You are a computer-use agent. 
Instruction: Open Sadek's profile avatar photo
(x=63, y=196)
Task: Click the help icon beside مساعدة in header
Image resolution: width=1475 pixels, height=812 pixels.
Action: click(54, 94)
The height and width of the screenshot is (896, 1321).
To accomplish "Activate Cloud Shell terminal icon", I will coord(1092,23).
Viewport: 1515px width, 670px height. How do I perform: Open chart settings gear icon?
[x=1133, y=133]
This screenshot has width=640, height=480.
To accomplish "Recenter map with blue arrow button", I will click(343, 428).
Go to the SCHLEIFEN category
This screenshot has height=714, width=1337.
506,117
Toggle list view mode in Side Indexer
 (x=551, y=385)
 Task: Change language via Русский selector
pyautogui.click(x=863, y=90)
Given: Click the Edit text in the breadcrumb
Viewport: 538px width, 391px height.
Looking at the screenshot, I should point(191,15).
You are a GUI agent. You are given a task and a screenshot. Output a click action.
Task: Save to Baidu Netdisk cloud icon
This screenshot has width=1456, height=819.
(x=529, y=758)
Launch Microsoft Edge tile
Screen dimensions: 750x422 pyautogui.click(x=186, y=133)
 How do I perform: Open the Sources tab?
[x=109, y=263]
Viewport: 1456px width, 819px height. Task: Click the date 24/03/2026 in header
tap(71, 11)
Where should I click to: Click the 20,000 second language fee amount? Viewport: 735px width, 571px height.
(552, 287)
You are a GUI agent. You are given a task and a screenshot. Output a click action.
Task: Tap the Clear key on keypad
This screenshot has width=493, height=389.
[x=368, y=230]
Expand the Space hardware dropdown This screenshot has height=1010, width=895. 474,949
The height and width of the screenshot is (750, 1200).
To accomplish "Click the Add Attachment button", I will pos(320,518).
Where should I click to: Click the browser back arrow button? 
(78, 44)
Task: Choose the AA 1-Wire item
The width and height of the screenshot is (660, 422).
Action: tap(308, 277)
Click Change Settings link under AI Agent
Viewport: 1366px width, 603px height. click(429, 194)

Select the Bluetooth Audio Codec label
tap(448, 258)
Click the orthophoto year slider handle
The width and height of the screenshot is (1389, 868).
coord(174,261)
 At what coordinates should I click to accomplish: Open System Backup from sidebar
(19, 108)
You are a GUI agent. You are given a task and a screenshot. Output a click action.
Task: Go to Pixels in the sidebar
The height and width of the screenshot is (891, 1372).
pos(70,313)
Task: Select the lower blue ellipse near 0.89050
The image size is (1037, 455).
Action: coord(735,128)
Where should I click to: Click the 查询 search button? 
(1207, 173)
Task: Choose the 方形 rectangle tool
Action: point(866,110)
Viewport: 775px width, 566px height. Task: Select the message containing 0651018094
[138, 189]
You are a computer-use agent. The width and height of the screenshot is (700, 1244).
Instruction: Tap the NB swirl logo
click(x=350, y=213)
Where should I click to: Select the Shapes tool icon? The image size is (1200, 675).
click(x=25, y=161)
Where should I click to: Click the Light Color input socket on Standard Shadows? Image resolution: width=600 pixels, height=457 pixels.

....

> _SET TASK_: Rewrite the lines above as a numbered list, leaving out any blank lines.

> _TASK SOLUTION_:
1. You are a computer-use agent. 
2. Instruction: Open Sadek's profile avatar photo
3. (x=63, y=196)
4. Task: Click the help icon beside مساعدة in header
5. Image resolution: width=1475 pixels, height=812 pixels.
6. Action: click(54, 94)
7. The height and width of the screenshot is (896, 1321).
8. To accomplish "Activate Cloud Shell terminal icon", I will coord(1092,23).
9. Viewport: 1515px width, 670px height. How do I perform: Open chart settings gear icon?
10. [x=1133, y=133]
11. This screenshot has width=640, height=480.
12. To accomplish "Recenter map with blue arrow button", I will click(343, 428).
13. Go to the SCHLEIFEN category
14. This screenshot has height=714, width=1337.
15. 506,117
16. Toggle list view mode in Side Indexer
17.  (x=551, y=385)
18.  Task: Change language via Русский selector
19. pyautogui.click(x=863, y=90)
20. Given: Click the Edit text in the breadcrumb
21. Viewport: 538px width, 391px height.
22. Looking at the screenshot, I should point(191,15).
23. You are a GUI agent. You are given a task and a screenshot. Output a click action.
24. Task: Save to Baidu Netdisk cloud icon
25. This screenshot has width=1456, height=819.
26. (x=529, y=758)
27. Launch Microsoft Edge tile
28. Screen dimensions: 750x422 pyautogui.click(x=186, y=133)
29.  How do I perform: Open the Sources tab?
30. [x=109, y=263]
31. Viewport: 1456px width, 819px height. Task: Click the date 24/03/2026 in header
32. tap(71, 11)
33. Where should I click to: Click the 20,000 second language fee amount? Viewport: 735px width, 571px height.
34. (552, 287)
35. You are a GUI agent. You are given a task and a screenshot. Output a click action.
36. Task: Tap the Clear key on keypad
37. This screenshot has width=493, height=389.
38. [x=368, y=230]
39. Expand the Space hardware dropdown This screenshot has height=1010, width=895. 474,949
40. The height and width of the screenshot is (750, 1200).
41. To accomplish "Click the Add Attachment button", I will pos(320,518).
42. Where should I click to: Click the browser back arrow button? 
43. (78, 44)
44. Task: Choose the AA 1-Wire item
45. The width and height of the screenshot is (660, 422).
46. Action: tap(308, 277)
47. Click Change Settings link under AI Agent
48. Viewport: 1366px width, 603px height. click(429, 194)
49. Select the Bluetooth Audio Codec label
50. tap(448, 258)
51. Click the orthophoto year slider handle
52. The width and height of the screenshot is (1389, 868).
53. coord(174,261)
54.  At what coordinates should I click to accomplish: Open System Backup from sidebar
55. (19, 108)
56. You are a GUI agent. You are given a task and a screenshot. Output a click action.
57. Task: Go to Pixels in the sidebar
58. The height and width of the screenshot is (891, 1372).
59. pos(70,313)
60. Task: Select the lower blue ellipse near 0.89050
61. The image size is (1037, 455).
62. Action: coord(735,128)
63. Where should I click to: Click the 查询 search button? 
64. (1207, 173)
65. Task: Choose the 方形 rectangle tool
66. Action: point(866,110)
67. Viewport: 775px width, 566px height. Task: Select the message containing 0651018094
68. [138, 189]
69. You are a computer-use agent. The width and height of the screenshot is (700, 1244).
70. Instruction: Tap the NB swirl logo
71. click(x=350, y=213)
72. Where should I click to: Select the Shapes tool icon? The image size is (1200, 675).
73. click(x=25, y=161)
74. Where should I click to: Click the Light Color input socket on Standard Shadows? Image resolution: width=600 pixels, height=457 pixels.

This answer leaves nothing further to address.